Jennifer Handshew said:
“The PR industry as a whole is not catty. There are two issues to consider: first, different segments within the industry determine how hard a PR rep has to fight to get the coverage their clients demand. Some PR reps go too far to get coverage, which could be construed as catty. Secondly, certain segments attract certain personalities (e.g., catty), which do work well in respective segments.”
Amy Wiser, Account Director for Borshoff, a strategic communication PR firm in Indianapolis:
“Does the field of Public Relations have a reputation for being “catty?” No. That reputation is only founded on Hollywood movie sets. Sadly, characters like Samantha from Sex and the City have, perhaps, perpetuated a myth about what Public Relations actually is. Public Relations is a serious profession that fosters understanding between groups. True public relations professionals think critically and strategically and use a basic four-step process – research, planning, implementation and evaluation – to help assure effective communications and outcomes. Above all, Public Relations communications are truthful, and practitioners must maintain the utmost professionalism, which includes respect and confidentiality. The notion of “spin” or “PR ploy” makes our blood boil. It implies something false – which good PR professionals detest.”
PR Queen Robin Caldwell said:
“The simplest answer to your first question is the industry has a catty reputation because there is no one managing PR’s reputation, namely the professionals. We can follow a code of ethics that governs our dealings with clients, the public and media but we don’t have a professional code of conduct or ethics that governs how we deal with one another. The respect level of the profession has diminished with the overly-romanticized depictions of publicists and PR practitioners in entertainment media, especially reality TV.

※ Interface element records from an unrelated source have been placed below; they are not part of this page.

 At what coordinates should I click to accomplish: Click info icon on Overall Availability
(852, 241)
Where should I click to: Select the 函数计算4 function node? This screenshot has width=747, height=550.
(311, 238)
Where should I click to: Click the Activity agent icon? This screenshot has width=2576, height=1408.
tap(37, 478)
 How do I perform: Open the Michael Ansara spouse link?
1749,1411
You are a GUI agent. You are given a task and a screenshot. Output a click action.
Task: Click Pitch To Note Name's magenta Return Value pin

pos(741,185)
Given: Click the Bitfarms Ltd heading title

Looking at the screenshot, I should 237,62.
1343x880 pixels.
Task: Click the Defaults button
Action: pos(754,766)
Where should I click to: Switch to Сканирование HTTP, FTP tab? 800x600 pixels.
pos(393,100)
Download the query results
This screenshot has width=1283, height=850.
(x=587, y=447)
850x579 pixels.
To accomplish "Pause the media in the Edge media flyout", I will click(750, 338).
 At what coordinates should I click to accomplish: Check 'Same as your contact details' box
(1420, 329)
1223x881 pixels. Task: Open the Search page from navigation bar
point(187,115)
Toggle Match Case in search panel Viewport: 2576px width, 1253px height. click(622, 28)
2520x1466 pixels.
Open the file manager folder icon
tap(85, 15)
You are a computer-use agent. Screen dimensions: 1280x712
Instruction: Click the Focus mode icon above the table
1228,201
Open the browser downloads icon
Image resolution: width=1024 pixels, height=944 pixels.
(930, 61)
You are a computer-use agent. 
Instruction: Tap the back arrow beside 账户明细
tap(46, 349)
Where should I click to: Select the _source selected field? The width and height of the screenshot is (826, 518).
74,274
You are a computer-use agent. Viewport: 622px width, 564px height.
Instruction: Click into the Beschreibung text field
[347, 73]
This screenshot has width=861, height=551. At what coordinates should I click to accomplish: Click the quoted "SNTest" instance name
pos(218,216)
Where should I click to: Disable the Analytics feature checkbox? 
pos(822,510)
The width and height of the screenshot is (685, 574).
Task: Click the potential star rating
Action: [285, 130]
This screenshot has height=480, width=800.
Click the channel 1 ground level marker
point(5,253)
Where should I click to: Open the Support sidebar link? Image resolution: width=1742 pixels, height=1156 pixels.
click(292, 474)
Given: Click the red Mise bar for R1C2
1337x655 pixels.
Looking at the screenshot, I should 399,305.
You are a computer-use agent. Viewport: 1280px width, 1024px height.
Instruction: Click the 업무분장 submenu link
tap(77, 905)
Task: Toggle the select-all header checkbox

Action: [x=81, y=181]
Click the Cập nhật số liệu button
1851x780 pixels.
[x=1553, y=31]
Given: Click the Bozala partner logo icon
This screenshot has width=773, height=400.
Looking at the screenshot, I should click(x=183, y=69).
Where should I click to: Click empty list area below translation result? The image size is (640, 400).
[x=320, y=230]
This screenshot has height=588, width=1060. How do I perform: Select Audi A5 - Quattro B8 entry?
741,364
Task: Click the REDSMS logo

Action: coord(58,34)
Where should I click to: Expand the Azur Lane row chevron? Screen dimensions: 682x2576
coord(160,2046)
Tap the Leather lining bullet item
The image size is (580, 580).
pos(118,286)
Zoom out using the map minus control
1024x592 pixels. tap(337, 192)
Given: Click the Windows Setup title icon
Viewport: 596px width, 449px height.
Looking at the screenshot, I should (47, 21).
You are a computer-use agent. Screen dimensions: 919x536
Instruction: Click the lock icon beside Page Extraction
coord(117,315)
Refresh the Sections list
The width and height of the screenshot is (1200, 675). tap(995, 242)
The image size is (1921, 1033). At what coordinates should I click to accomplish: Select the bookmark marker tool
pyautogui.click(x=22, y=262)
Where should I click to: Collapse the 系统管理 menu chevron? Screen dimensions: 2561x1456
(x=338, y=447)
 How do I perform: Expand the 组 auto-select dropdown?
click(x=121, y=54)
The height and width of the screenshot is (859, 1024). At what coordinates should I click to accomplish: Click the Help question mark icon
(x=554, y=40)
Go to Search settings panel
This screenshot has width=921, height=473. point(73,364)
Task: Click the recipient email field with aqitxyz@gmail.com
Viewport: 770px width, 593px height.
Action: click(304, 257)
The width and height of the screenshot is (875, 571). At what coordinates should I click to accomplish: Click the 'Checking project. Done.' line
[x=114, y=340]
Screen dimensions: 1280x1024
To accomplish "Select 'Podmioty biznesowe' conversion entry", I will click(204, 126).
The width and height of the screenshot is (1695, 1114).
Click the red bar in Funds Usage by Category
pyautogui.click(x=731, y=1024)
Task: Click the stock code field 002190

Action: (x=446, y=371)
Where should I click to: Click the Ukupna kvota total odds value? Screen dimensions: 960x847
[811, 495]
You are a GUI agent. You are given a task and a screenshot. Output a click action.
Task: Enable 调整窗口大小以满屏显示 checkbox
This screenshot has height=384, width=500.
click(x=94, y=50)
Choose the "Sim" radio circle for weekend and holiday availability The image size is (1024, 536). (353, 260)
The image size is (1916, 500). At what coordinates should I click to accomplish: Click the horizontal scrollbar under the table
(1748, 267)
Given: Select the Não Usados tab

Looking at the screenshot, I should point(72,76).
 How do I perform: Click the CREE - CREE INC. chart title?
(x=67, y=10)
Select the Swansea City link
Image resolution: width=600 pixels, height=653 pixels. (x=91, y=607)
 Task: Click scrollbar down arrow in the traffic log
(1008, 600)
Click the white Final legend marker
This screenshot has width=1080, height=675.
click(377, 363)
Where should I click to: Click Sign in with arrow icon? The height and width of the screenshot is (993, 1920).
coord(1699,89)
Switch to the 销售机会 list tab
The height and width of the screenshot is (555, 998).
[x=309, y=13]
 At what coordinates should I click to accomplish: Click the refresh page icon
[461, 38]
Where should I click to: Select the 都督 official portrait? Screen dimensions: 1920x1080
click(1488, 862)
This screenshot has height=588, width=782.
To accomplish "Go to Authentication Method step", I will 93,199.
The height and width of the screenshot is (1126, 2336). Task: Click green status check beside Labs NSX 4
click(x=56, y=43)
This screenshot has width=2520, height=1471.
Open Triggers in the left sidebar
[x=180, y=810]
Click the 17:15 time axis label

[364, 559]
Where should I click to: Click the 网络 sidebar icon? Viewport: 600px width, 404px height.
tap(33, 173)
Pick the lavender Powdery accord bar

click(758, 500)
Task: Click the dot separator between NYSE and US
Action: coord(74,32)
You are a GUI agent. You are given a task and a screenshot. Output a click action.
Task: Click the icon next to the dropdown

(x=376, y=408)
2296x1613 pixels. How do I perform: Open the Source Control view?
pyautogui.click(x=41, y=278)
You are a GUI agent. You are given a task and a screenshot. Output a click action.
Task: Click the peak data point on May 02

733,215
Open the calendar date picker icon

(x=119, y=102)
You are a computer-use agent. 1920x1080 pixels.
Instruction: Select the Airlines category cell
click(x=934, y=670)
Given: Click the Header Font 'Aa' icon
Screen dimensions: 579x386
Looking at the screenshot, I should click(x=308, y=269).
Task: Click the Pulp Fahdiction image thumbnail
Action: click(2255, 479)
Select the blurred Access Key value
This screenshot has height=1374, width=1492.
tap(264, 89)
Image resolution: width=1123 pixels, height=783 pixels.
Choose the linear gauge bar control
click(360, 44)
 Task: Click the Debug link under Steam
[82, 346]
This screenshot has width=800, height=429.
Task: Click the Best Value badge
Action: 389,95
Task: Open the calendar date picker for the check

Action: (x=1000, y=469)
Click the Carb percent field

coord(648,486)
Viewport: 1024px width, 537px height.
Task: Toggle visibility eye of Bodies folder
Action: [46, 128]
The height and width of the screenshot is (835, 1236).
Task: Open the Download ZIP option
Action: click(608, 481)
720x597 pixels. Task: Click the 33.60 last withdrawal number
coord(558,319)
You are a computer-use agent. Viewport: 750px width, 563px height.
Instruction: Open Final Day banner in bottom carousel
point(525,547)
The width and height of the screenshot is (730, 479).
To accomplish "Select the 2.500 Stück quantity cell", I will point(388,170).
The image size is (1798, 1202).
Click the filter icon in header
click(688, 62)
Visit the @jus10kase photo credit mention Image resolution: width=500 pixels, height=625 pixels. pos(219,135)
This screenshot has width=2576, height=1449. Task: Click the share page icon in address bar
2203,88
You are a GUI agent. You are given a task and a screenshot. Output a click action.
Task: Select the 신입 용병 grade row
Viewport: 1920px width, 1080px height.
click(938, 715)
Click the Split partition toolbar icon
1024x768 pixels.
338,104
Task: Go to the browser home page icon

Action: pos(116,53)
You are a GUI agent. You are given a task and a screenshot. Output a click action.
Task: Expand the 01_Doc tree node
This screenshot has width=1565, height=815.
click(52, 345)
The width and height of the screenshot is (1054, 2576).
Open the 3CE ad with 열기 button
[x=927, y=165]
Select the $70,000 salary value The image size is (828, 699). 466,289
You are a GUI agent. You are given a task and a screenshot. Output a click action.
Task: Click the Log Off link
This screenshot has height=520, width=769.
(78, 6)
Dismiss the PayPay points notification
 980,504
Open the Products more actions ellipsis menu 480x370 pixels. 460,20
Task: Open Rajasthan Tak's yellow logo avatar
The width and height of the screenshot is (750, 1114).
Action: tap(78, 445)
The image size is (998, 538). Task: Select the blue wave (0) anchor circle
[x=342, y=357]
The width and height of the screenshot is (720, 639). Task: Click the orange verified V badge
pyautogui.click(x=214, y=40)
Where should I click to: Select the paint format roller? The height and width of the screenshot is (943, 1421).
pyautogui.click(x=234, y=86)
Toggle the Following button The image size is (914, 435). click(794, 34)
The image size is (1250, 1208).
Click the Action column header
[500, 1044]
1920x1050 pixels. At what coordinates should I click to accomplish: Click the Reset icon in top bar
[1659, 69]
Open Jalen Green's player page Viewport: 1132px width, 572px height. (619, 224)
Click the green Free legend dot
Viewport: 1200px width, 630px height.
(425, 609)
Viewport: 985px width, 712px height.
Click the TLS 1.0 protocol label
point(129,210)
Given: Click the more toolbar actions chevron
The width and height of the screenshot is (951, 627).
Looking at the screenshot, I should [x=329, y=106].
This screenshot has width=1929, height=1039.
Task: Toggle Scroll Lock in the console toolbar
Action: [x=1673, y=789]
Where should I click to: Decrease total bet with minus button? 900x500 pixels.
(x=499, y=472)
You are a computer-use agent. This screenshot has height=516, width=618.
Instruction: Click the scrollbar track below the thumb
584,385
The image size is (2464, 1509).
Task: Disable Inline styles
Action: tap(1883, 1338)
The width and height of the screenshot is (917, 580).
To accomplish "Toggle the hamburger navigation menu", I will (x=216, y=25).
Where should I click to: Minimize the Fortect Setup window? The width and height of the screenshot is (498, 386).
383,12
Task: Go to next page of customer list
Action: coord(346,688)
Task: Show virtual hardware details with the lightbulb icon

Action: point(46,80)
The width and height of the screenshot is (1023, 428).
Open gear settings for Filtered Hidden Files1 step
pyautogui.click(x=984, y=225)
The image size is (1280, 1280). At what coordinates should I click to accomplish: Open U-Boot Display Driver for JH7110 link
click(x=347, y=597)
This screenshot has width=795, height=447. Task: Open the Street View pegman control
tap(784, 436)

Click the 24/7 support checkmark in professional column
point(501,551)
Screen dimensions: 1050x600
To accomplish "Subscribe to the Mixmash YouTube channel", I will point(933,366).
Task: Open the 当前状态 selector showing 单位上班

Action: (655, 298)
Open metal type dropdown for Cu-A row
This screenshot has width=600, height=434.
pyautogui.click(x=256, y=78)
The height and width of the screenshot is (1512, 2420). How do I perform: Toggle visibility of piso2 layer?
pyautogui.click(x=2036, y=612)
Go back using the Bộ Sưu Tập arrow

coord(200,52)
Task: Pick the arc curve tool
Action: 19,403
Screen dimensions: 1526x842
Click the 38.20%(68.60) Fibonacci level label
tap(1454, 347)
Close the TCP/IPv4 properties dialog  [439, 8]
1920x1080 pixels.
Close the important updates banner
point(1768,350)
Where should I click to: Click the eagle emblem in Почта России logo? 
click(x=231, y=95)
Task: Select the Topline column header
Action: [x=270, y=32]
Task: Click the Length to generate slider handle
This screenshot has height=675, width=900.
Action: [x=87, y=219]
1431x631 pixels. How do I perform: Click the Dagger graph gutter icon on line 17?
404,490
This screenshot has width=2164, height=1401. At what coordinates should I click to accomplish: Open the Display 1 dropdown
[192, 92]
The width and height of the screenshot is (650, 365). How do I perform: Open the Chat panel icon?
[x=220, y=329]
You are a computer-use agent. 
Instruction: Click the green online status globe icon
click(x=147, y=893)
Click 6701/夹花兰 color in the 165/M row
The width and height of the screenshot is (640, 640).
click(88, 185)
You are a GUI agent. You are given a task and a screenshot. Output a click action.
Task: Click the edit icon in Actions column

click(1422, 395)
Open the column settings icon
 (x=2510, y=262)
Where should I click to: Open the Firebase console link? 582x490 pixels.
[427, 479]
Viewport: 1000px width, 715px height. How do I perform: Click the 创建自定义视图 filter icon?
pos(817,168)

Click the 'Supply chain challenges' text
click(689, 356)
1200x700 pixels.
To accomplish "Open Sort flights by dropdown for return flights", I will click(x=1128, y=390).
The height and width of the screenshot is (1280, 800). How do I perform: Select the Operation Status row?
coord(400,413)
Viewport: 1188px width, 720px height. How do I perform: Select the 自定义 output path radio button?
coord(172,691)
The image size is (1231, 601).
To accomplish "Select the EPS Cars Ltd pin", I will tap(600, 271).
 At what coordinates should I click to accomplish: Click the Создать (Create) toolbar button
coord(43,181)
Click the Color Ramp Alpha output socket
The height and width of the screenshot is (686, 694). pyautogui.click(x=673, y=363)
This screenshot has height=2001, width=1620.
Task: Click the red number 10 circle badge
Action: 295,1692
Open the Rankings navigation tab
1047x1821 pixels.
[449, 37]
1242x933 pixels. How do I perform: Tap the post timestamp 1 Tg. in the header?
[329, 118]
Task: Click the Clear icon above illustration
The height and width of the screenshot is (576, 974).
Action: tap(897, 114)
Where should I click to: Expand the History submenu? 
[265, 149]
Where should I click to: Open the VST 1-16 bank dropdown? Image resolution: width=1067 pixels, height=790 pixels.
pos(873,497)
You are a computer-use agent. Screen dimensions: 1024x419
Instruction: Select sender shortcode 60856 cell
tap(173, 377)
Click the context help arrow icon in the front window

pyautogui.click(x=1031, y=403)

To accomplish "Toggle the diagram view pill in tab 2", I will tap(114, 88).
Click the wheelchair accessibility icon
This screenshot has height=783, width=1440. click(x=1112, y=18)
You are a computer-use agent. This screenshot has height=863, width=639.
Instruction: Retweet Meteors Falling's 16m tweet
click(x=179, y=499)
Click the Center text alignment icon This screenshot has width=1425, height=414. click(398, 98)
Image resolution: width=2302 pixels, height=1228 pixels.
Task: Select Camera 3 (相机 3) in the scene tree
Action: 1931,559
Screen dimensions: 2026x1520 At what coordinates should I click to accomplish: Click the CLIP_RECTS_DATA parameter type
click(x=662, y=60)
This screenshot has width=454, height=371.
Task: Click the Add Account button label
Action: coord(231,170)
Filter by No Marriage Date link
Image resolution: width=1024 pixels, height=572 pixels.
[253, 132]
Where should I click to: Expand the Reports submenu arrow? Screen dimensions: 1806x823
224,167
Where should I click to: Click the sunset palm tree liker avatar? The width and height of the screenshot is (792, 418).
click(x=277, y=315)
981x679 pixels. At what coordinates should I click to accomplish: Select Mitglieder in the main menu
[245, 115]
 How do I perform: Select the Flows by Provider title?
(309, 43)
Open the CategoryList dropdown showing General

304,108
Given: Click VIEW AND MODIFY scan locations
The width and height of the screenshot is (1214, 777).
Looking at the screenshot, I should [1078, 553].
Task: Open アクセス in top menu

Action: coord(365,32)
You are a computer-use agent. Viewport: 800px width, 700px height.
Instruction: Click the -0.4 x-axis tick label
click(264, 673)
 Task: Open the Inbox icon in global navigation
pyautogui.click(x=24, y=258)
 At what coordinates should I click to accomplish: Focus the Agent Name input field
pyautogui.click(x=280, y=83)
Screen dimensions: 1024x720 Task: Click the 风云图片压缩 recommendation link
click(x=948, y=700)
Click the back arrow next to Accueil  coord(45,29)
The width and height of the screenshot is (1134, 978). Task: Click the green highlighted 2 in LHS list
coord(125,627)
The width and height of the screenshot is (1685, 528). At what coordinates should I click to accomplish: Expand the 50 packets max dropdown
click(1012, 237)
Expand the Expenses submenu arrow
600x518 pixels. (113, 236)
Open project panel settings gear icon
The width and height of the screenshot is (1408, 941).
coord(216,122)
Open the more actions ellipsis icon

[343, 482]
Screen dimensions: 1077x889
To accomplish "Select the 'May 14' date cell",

The reputation for cattyness pre-dates the entrance of women into the profession, which didn’t happen in large numbers until the late 1960s when ad agencies hired flacks to seek out media coverage related to their product campaigns. It was cheaper to pay a woman. Until that time, the profession was comprised of men, the spin doctors, who also had reputation and conduct issues. If a journalist loves the scoop, then the flack loves the big media story placement. The cattyness is the nature of the beast and not because there are more women.
The reputation is not false, but it is different within sub-categories of PR and publicity (they are not the same), as well as in the industries, where it is practiced. Corporate PR and publicity breeds less cattiness. You will find it mostly among independents who are hustling for the next contract and in some agencies. Sadly, there can be a “mean girl” element that includes men as well. The Internet has created more cattyness, because now more than ever, the PR practitioner and the publicist have platforms to act out what I consider to be nonsense. In the end, the individual PR rep and publicist have to govern their own behavior.”